_Extrait fourni_
Monsieur le président, monsieur le ministre, mes chers collègues, ce projet de loi relatif à l’accélération des programmes de construction et d’investissement publics et privés, au titre à la fois long et pompeux, parvient donc à son stade ultime, celui de la présentation des conclusions de la commission mixte paritaire.
Si relance il y a avec ce texte, c’est sur un plan formel tout d’abord.
Nous avions à l’origine un projet de loi de sept articles, dont deux autorisant le recours à la procédure des ordonnances et nous sommes, après une lecture du texte par les deux assemblées, parvenus à un texte de trente-huit articles soumis à la commission mixte paritaire.
Pour faire bonne mesure, la commission, dans des conditions dont la narration pourrait sidérer l’opinion publique, a supprimé deux des articles votés par le Sénat et en a ajouté un autre, déposé par la rapporteure de l’Assemblée nationale.
Et pour faire bon poids, le Gouvernement en a ajouté un nouveau, reprenant d’ailleurs une disposition dont la suppression avait été confirmée par la commission mixte paritaire.
Nous voici donc en présence d’un texte ramasse-miettes ou fourre-tout de trente-huit articles, dont le moins qu’on puisse dire est qu’il peut, formellement du moins, manquer de cohérence !
Mais, car il y a un mais, nous ne vous ferons pas le procès de nous inviter à adopter un texte voiture-balai, sorte de session de rattrapage mal ficelée d’une session parlementaire quelque peu secouée par la crise. Bien au contraire.
Pour nous, ce texte a effectivement une cohérence : il constitue, de manière systémique, une bonne approche de ce qu’est devenue la politique de votre Gouvernement.
Premier aspect : le recours massif, de plus en plus massif, à la procédure des ordonnances pour avancer sur la voie des réformes. Ces réformes obéissent en fait au principe résumé dans une célèbre citation du film Le Guépard : « Pour que tout reste comme avant, il faut que tout change » !
M. Patrick Devedjian, ministre. C’est une belle référence !
Mme Odette Terrade. Toujours est-il que le débat ouvert sur le renforcement des droits du Parlement, de ce point de vue, est d’ores et déjà résolu. Nous avons acquis le droit de voter encore plus d’articles d’habilitation, et nous avons même le droit, comme nous le voyons avec l’article 6 quater du présent texte, d’adopter par voie d’amendement gouvernemental la ratification d’ordonnances précédemment promulguées et n’ayant pas même fait l’objet du dépôt d’un projet de loi de ratification !

_Objectif de l'exercice_
Reprenez le débat parlementaire sur le projet de loi relatif à l'accélération des programmes de construction et d'investissement là où il s'interrompt, en poursuivant après sa dernière phrase.

_Données fournies_

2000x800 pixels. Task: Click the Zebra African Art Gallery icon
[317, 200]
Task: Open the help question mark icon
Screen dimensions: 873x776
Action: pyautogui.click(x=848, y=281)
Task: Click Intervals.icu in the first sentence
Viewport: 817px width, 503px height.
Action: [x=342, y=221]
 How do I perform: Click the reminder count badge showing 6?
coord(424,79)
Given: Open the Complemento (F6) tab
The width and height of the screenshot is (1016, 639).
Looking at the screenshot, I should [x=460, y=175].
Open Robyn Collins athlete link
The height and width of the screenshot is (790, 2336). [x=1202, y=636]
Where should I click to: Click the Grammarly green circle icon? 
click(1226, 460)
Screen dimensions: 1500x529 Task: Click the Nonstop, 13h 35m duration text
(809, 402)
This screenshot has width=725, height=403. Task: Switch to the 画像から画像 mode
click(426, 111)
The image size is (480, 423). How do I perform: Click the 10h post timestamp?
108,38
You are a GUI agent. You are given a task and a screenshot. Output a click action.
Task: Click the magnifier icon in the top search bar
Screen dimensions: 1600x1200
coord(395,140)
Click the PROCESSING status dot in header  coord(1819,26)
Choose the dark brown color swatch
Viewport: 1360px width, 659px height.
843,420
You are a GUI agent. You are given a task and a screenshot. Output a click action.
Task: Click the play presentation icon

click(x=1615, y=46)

_Réponse attendue_
La cohérence de ce texte, en tout cas la première, est celle de l’autoritarisme gouvernemental, appuyé bien entendu par la docilité de sa majorité parlementaire se conformant sans broncher aux recommandations des chefs !
Seconde cohérence du texte : l’amoncellement de dispositions intéressant précisément tel ou tel groupe de pression ou tels ou tels intérêts économiques. C’est ce que nous avons appelé une privatisation de la loi. Cela constitue un évident détournement de la notion d’intérêt général !
En vertu de cet intérêt général, nous pourrions nous contenter de pointer la suppression de l’amendement déposé par notre collègue Mercier relatif au nouveau stade dévolu aux activités de l’Olympique Lyonnais.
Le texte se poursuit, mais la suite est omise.